What to do:
1. Decide whether each statement below agrees with the passage on the Dartmouth-Hitchcock and CMC agreement, answering yes or no and quoting the words from the passage that settle it: (a) The Manchester clinic currently provides abortions. (b) The Dartmouth-Hitchcock Clinic would lease its services to Alliance Health Services. (c) Dartmouth-Hitchcock would try to draw Manchester patients to Lebanon.
2. According to the passage on the Dartmouth-Hitchcock and CMC agreement, what is Alliance Health Services?
3. Extend the passage on the Dartmouth-Hitchcock and CMC agreement, picking up right after its final sentence.

Passage shown:
• • • • •
They will continue to provide services to their patients as they do today, he said.
Practices such as prescribing birth control, sterilization procedures and artificial insemination would be exempted by the agreement, Pitman Giles said.
The Manchester clinic does not currently provide abortions, nor would it do so under the agreement, she said.
To integrate the Manchester clinic with CMC, the Dartmouth-Hitchcock Clinic would lease its services to Alliance Health Services, a subsidiary of CMC Healthcare System.
What will be leased are the actual services that are being provided, Colacchio said. There is a set of services that we will be providing to Alliance Health for the care of patients, and there is a set of services that we will not be providing to Alliance Health.
Doctors could provide the services exempted by the agreement, but CMC would not take payment or responsibility for them, he said.
Dartmouth-Hitchcock and CMC officials said that as nonprofit healthcare organizations, their common goal is to better serve the health needs of everyone in the community.
We're focused on understanding how we can improve the health of the populations that we serve, Colacchio said.
A tighter association between Dartmouth-Hitchcock and CMC could improve access in southern New Hampshire to the array of specialty medical services provided by Dartmouth-Hitchcock Medical Center.
We're one of the few states that doesn't have an academic medical center in its largest city, Pitman Giles said.
Better access to services that an academic medical center offers could benefit both parties because fewer patients might go to Boston or New York City for treatment.
Colacchio said that as part of the agreement, Dartmouth-Hitchcock would try to bring those specialty services to Manchester instead of trying to draw Manchester patients to Lebanon.
An affiliation with an academic medical center could also allow CMC to charge higher rates for certain procedures.
Leaders of the two organizations dismissed the opposition to their agreement based on conflicts between Roman Catholicism and secular medicine.
I believe they are very vocal minorities on both sides, said Pitman Giles.
She said that most people in the communities that would be served under the agreement, as well as medical staff, support the affiliation.
• • • • •
Supplied data:

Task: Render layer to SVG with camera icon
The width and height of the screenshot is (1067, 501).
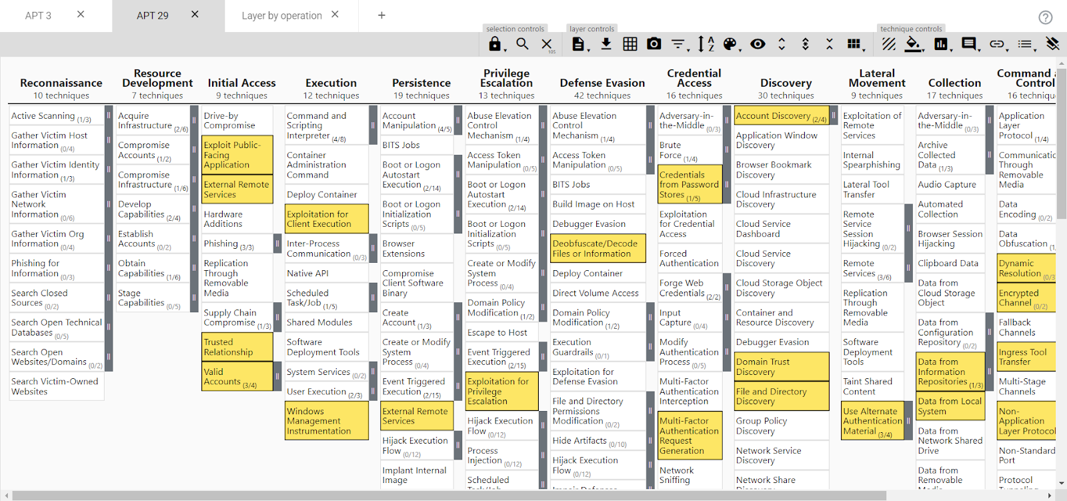Action: click(654, 44)
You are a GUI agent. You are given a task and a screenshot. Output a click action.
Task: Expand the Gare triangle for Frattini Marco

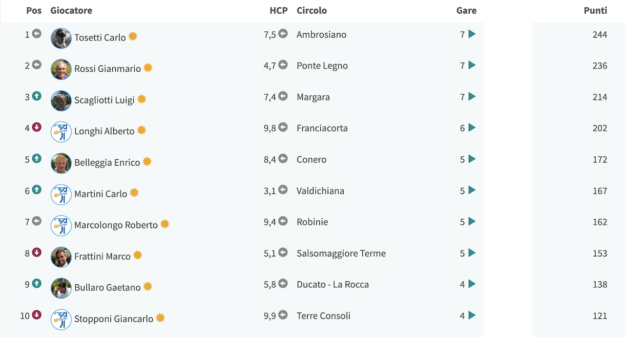472,253
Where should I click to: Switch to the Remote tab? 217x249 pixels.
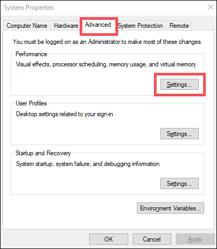pyautogui.click(x=179, y=26)
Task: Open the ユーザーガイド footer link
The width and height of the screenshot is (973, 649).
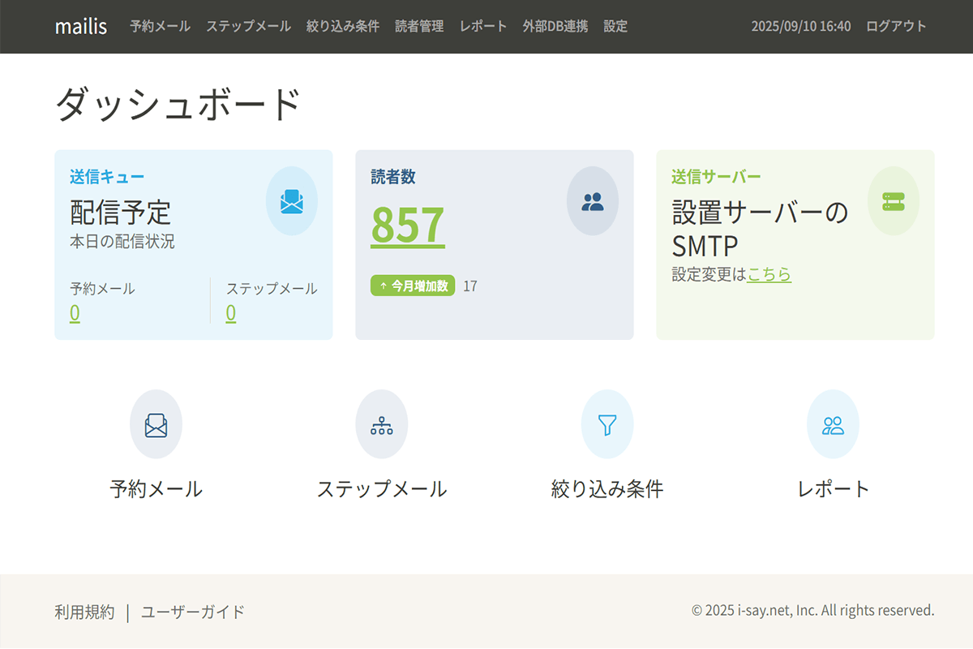Action: pyautogui.click(x=192, y=611)
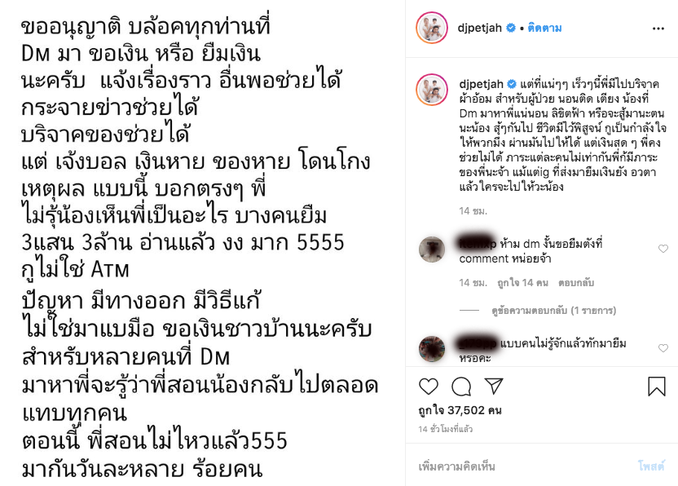View who liked: ถูกใจ 37,502 คน
Image resolution: width=678 pixels, height=486 pixels.
(460, 410)
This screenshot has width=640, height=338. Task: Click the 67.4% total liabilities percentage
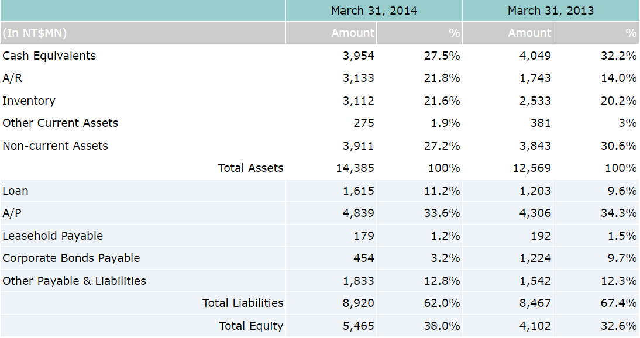click(619, 303)
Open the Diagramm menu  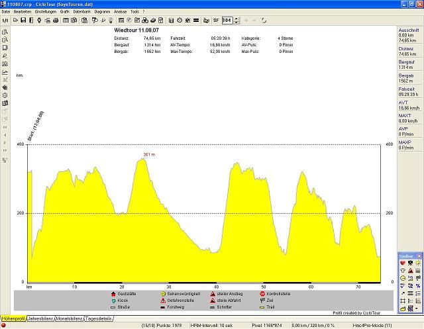click(x=102, y=12)
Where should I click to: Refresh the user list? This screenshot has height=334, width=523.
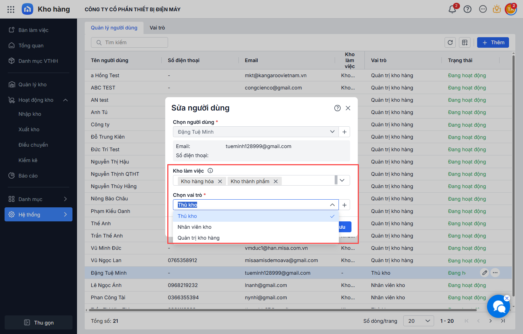pyautogui.click(x=450, y=42)
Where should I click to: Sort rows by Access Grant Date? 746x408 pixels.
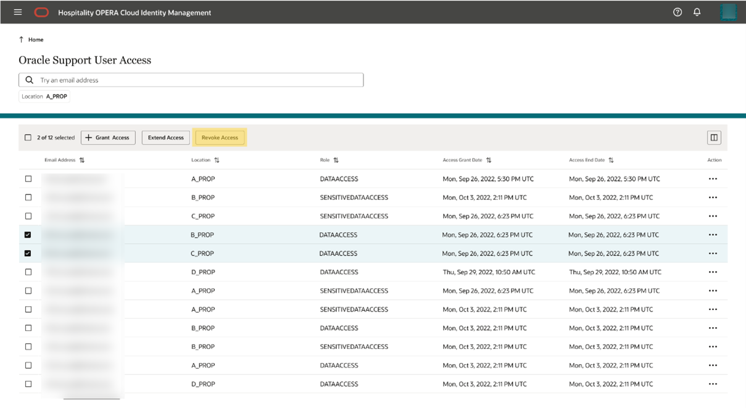pos(488,159)

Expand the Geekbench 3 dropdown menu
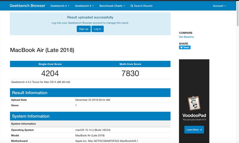coord(84,6)
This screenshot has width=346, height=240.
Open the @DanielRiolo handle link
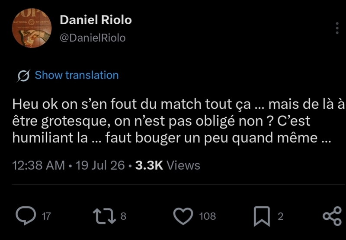tap(93, 38)
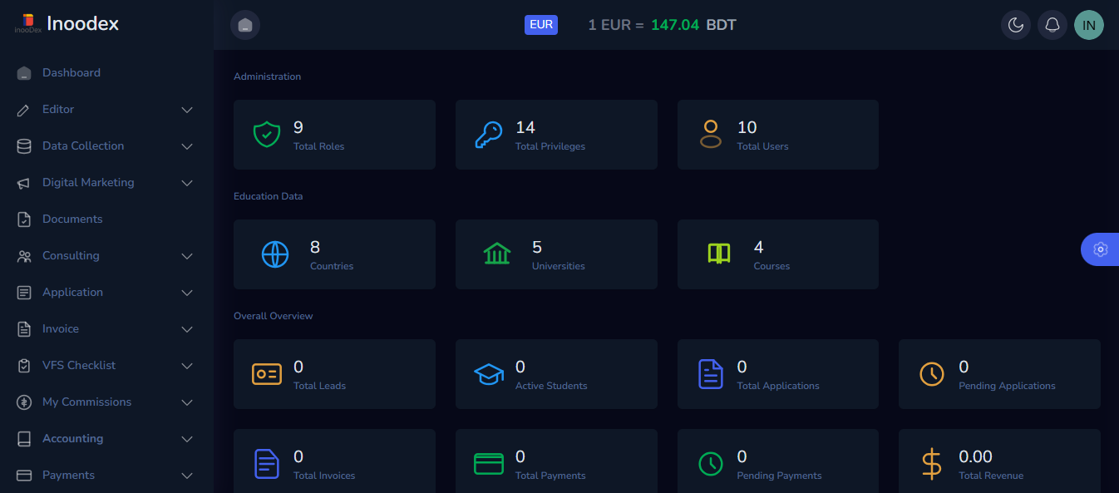Viewport: 1119px width, 493px height.
Task: Click the Countries globe icon
Action: click(x=275, y=254)
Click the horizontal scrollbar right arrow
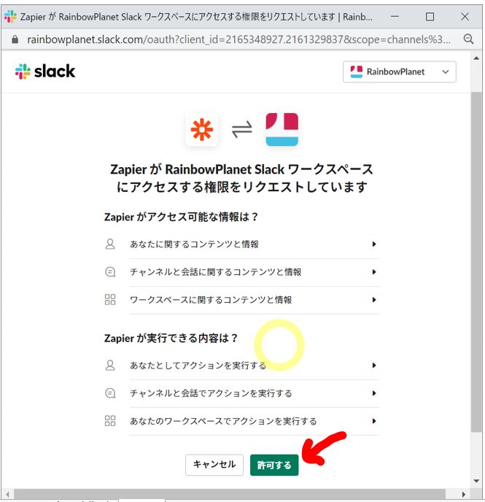 click(464, 494)
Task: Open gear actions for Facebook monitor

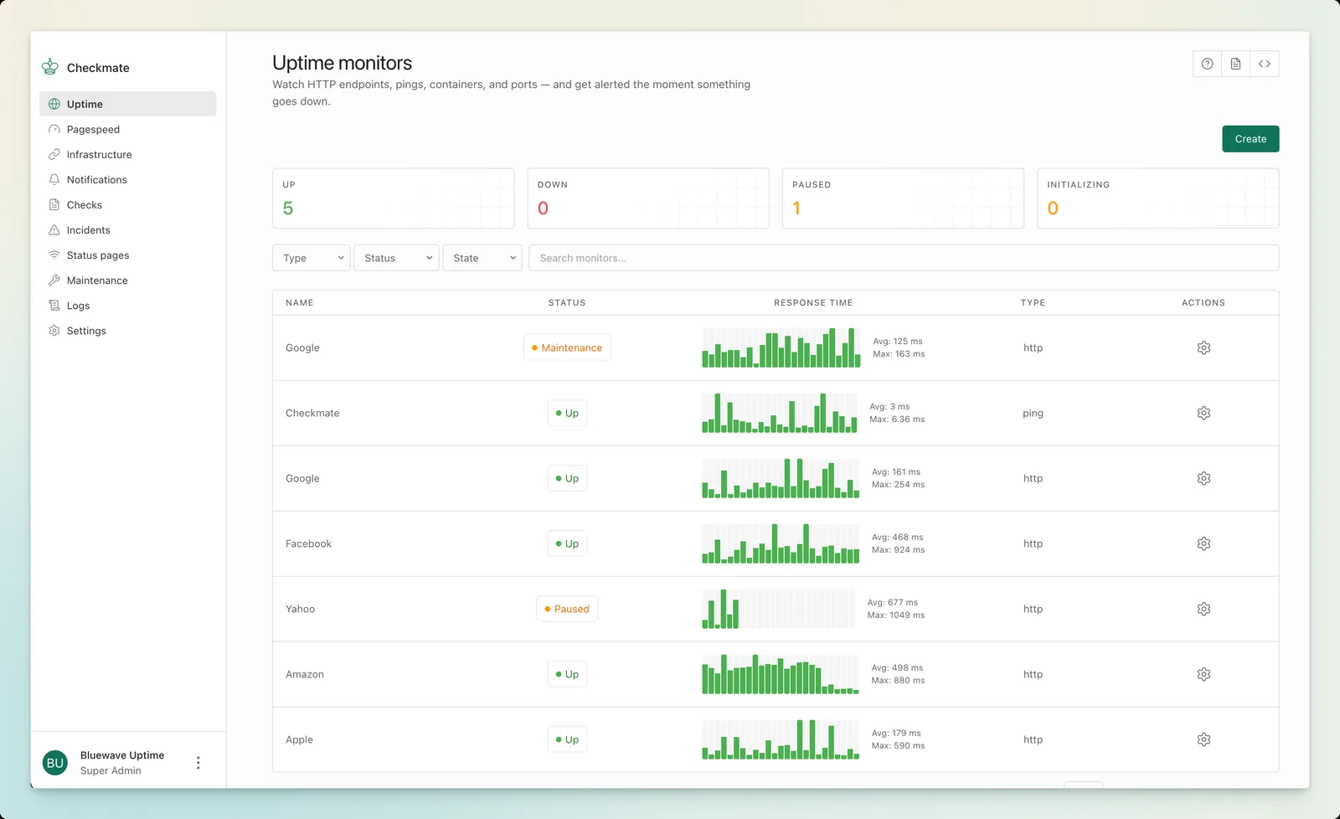Action: pyautogui.click(x=1203, y=543)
• • • • •
Responses by item number:
1.
(a) No: "The Manchester clinic does not currently provide abortions"
(b) Yes: "the Dartmouth-Hitchcock Clinic would lease its services to Alliance Health Services, a subsidiary of CMC Healthcare System"
(c) No: "Dartmouth-Hitchcock would try to bring those specialty services to Manchester instead of trying to draw Manchester patients to Lebanon"

2. It is a subsidiary of CMC Healthcare System.

3.
From an internal and a local point of view, it is overwhelmingly positive, she said.
Anti-abortion activists in the state are vehemently against the affiliation because some providers that belong to Dartmouth-Hitchcock Health perform abortions.
I'm very sad that a Catholic, pro-life hospital is partnering with doctors that do abortions. I think it's outrageous, said Barbara Hagan, a member of the New Hampshire Right to Life Committee, herself a Catholic.
She said that the committee would try to persuade the Attorney General's Office to deny approval of the affiliation agreement, and would also put pressure on the Bishop to withhold final approval.
Reproductive-rights activists have also raised concerns about the agreement, but Planned Parenthood of Northern New England, for one, is not taking action to block it at this time, said spokeswoman Dawn Touzin.
She said she was waiting to see if the Attorney General's Office would do a thorough legal review of the affiliation agreement.
That to me will be the important next step, she said.
As part of the 120-day review process, community forums are to be held in Lebanon and Manchester. Dates have not been scheduled, but Pitman Giles said they would be held sometime in the fall.
Touzin said that merely soliciting comments from the public wouldn't be enough to address her worries about access to reproductive health services under the agreement.
We want the full level of public information that comes with a complete investigation, she said.